_Aim of the task_
Put the records below into a JSON list of strings, with one string per line and no blank lines. Leave the pictures out.

_Records for this task_

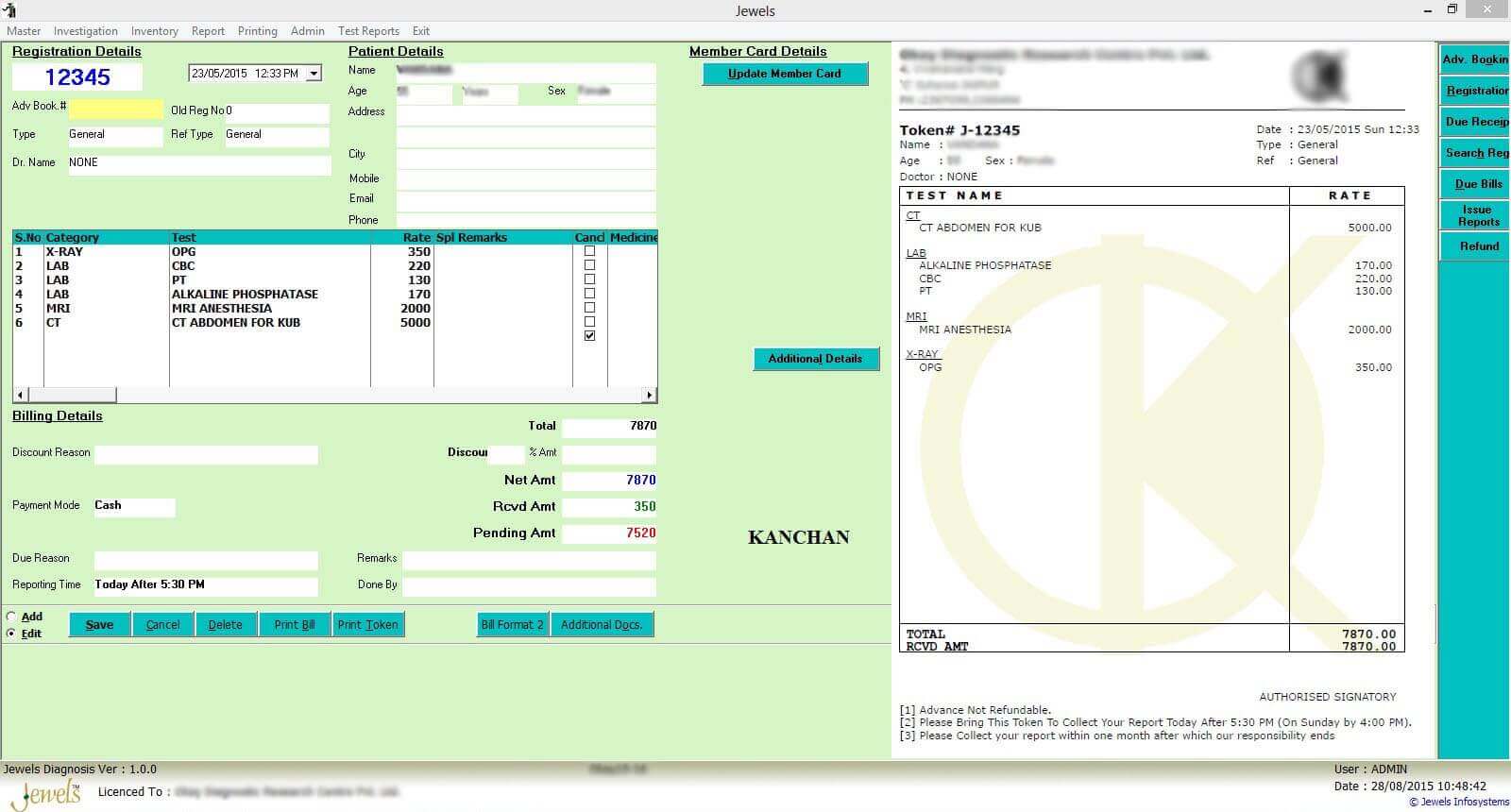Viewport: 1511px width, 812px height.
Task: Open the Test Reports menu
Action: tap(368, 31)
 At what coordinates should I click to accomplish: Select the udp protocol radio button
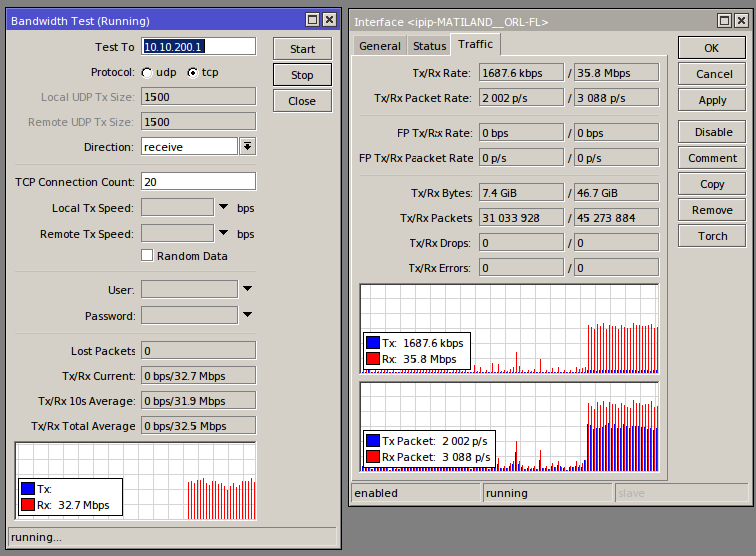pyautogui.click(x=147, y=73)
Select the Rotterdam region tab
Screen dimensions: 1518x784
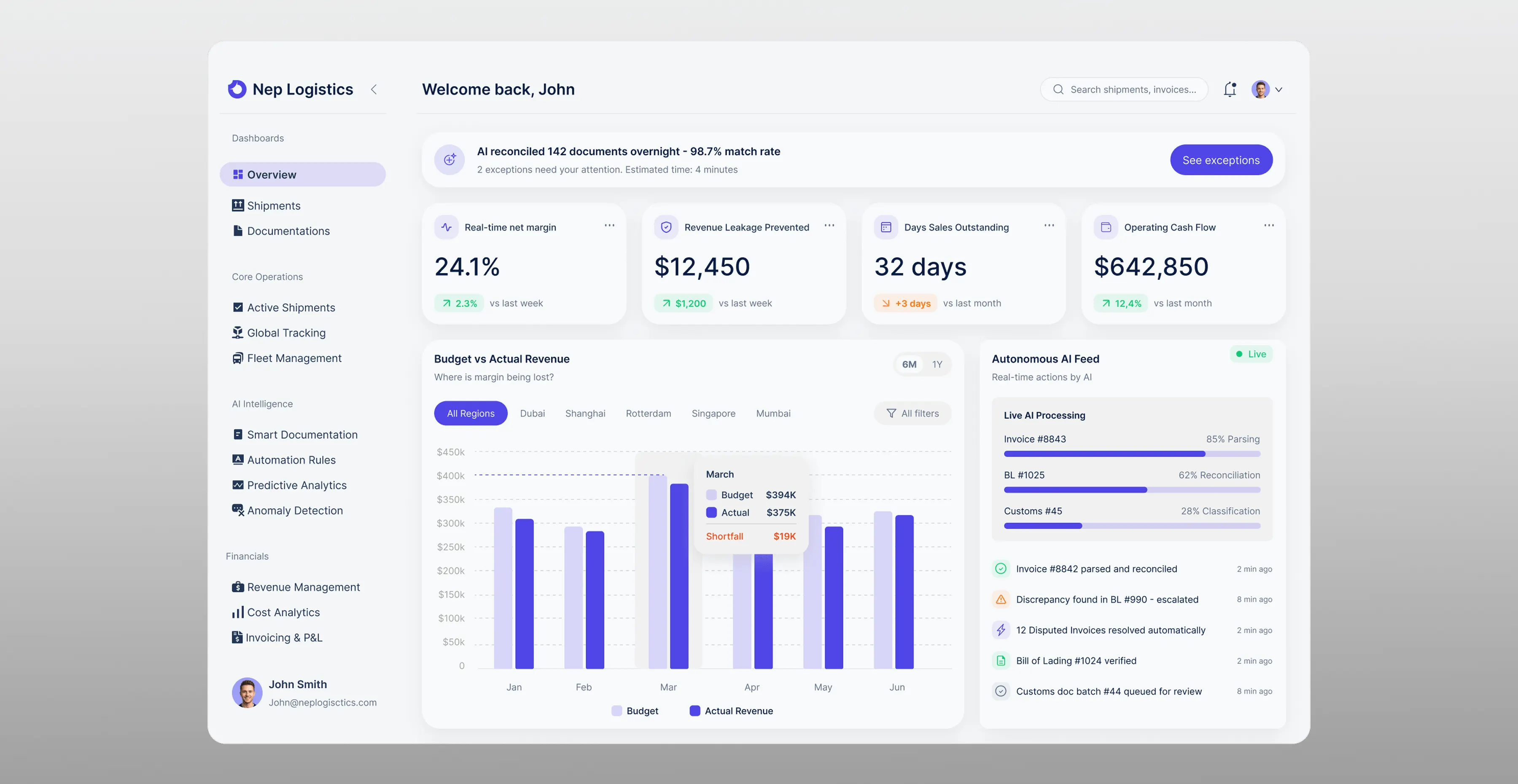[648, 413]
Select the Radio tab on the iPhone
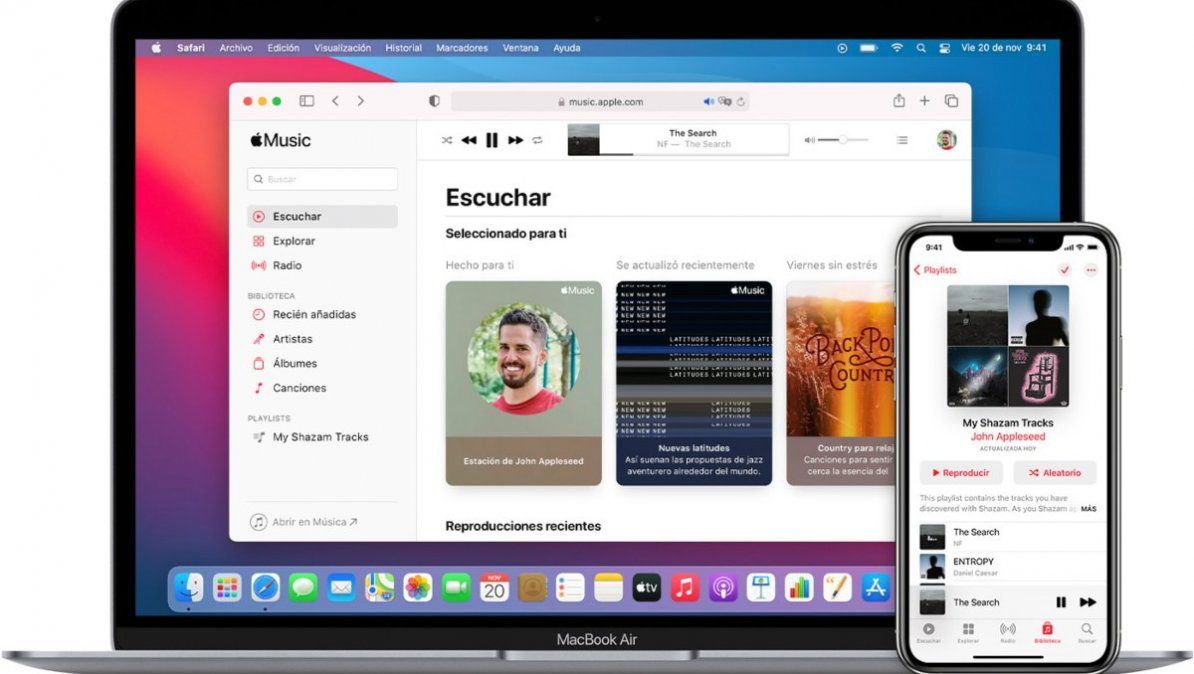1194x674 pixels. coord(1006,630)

_Output for this task_
[
  "Viewport: 1511px width, 812px height.",
  "Task: Open the Test Reports menu",
  "Action: tap(368, 31)",
  " At what coordinates should I click to accomplish: Select the udp protocol radio button",
  "pyautogui.click(x=147, y=73)",
  "Select the Rotterdam region tab",
  "Screen dimensions: 1518x784",
  "[648, 413]",
  "Select the Radio tab on the iPhone",
  "1194x674 pixels. coord(1006,630)"
]